Print the passage about the messy playroom below word for word, in full.

**Text excerpt:**
☆ ☆ ☆ ☆ ☆ ☆ ☆

It’s the middle of the summer holidays and despite me repeatedly telling my 6 and 4 year old toddlers to put away things before moving onto the next thing; our playroom is constantly an explosion of toys. However it looks nothing like that. Where are the collection of figures (in our house various batmans, iron mans, pj masks and too many paw patrols for my liking) arranged into an avengers meeting? Where are the cars all lined ready for a race? Where is the half built train track?
None of this is play.
It’s stuff tipped out. Look at it carefully and it’s not arranged in a way that suggest play. Even the uno cards are just lobbed about. Even if they don’t know how to play a game they’ll usually line them up or make some sort of pattern with the cards. Nope.
She’s just spent the last however many stories showing a house that looks ready for a viewing. A house that has not had anyone sleep, shower or eat in it that day. It’s more immaculate than a show home. Yet the playroom is a tip. It’s her throwing stuff around.

☆ ☆ ☆ ☆ ☆ ☆ ☆

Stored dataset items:
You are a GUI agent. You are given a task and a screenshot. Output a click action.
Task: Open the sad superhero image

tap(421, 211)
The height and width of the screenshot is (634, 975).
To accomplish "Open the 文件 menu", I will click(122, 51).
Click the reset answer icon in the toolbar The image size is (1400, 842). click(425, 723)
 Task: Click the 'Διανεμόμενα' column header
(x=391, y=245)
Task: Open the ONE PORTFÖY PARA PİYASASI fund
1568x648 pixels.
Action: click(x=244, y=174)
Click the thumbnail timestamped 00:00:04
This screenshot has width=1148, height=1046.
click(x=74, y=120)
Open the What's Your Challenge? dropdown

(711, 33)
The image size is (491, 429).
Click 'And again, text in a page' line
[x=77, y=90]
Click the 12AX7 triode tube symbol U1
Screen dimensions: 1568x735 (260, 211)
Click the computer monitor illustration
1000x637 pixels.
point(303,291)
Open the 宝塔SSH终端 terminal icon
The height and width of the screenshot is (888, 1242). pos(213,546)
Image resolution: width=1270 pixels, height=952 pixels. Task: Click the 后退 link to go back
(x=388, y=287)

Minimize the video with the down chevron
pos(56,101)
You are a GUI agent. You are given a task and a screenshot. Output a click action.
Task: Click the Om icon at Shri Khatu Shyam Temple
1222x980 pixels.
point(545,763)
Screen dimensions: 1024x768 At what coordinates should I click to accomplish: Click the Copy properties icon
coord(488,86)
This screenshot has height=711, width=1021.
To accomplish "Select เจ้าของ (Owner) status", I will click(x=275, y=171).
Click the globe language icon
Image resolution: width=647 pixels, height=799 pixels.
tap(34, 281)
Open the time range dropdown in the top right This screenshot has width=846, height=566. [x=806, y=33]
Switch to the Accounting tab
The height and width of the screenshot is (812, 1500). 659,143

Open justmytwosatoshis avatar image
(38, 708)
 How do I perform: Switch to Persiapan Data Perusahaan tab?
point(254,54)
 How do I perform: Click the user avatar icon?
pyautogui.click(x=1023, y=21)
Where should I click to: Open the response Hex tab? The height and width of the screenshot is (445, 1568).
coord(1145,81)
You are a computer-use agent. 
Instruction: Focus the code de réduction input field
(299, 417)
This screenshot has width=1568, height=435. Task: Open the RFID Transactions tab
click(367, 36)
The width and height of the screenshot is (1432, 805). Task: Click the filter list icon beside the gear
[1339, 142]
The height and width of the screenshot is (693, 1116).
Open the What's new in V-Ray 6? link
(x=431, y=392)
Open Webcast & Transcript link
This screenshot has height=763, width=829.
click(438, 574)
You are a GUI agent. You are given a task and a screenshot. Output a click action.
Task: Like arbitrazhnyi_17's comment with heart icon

☆ ☆ ☆ ☆ ☆ ☆ ☆

**Solution to the exercise:**
It’s the middle of the summer holidays and despite me repeatedly telling my 6 and 4 year old toddlers to put away things before moving onto the next thing; our playroom is constantly an explosion of toys. However it looks nothing like that. Where are the collection of figures (in our house various batmans, iron mans, pj masks and too many paw patrols for my liking) arranged into an avengers meeting? Where are the cars all lined ready for a race? Where is the half built train track?
None of this is play.
It’s stuff tipped out. Look at it carefully and it’s not arranged in a way that suggest play. Even the uno cards are just lobbed about. Even if they don’t know how to play a game they’ll usually line them up or make some sort of pattern with the cards. Nope.
She’s just spent the last however many stories showing a house that looks ready for a viewing. A house that has not had anyone sleep, shower or eat in it that day. It’s more immaculate than a show home. Yet the playroom is a tip. It’s her throwing stuff around.